All well and good, but can anything be done for the resilience-deficient? One might imagine that resilience is an inherent quality determined by one’s genetic makeup and therefore beyond learning or development. Apparently not.

  • Sood and colleagues tested the utility of a resiliency training intervention consisting of single 90 minute one-on-one interactions among their colleagues in the Department of Medicine at the Mayo Clinic (J Gen Intern Med 2011; 26: 858) and found significant improvements in a number of measured wellness parameters, including resiliency, perceived stress, anxiety and overall quality of life.
  • Gail Wagnild is both a Registered Nurse and PhD psychologist who has been promoting the concept that although we can’t avoid adversity in our lives, we can choose how to respond to such events in a way that promotes personal resilience.

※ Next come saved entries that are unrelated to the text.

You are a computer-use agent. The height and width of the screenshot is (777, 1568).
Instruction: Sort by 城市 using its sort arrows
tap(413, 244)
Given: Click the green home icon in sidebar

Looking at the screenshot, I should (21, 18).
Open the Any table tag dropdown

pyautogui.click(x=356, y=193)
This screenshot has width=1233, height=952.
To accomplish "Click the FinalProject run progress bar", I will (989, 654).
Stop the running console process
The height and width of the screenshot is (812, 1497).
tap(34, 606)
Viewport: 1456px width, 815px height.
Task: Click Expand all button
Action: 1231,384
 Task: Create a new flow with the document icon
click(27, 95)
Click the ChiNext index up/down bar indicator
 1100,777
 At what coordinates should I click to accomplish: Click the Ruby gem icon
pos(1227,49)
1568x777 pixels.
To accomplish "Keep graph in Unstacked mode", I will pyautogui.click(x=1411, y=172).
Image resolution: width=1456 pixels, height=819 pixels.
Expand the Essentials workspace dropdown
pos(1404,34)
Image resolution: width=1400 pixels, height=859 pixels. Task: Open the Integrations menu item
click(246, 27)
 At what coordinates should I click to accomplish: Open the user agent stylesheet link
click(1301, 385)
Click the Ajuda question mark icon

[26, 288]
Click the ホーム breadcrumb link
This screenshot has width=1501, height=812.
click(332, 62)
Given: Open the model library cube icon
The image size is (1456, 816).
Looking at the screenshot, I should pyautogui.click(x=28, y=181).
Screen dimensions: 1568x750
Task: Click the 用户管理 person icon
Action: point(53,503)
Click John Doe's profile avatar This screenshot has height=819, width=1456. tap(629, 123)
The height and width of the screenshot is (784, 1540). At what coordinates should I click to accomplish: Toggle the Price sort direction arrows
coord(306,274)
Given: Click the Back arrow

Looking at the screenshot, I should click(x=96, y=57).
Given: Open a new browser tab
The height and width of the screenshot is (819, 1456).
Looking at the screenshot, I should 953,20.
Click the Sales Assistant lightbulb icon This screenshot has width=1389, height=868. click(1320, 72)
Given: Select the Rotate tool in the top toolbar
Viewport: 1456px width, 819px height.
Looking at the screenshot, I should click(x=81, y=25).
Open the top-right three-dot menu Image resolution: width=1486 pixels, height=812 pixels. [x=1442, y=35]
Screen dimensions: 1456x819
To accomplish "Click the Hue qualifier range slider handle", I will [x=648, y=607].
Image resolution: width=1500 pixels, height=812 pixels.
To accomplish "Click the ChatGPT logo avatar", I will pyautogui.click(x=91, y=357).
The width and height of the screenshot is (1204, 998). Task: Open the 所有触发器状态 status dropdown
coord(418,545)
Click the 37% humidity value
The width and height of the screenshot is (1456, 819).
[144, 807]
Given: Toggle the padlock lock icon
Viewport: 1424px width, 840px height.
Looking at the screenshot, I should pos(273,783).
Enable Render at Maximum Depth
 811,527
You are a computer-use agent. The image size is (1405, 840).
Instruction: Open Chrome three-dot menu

In “Discovering Your Resilience Core”, she describes five essential characteristics of resilience (purpose, perseverance, self-reliance, equanimity, and existential aloneness) and how each can be identified and strengthened.

So it appears the answer to the two questions I posed are “yes”, and that resilience is not only something that can be recognized, but also developed. Given its importance to career success, it would seem advisable for medical schools to both recognize it as an attractive (maybe essential) applicant quality that should be actively searched out, and also promote it’s further development in our students.

Admissions committees will have long debates about which personal qualities are the most relevant to career success. I vote for resilience.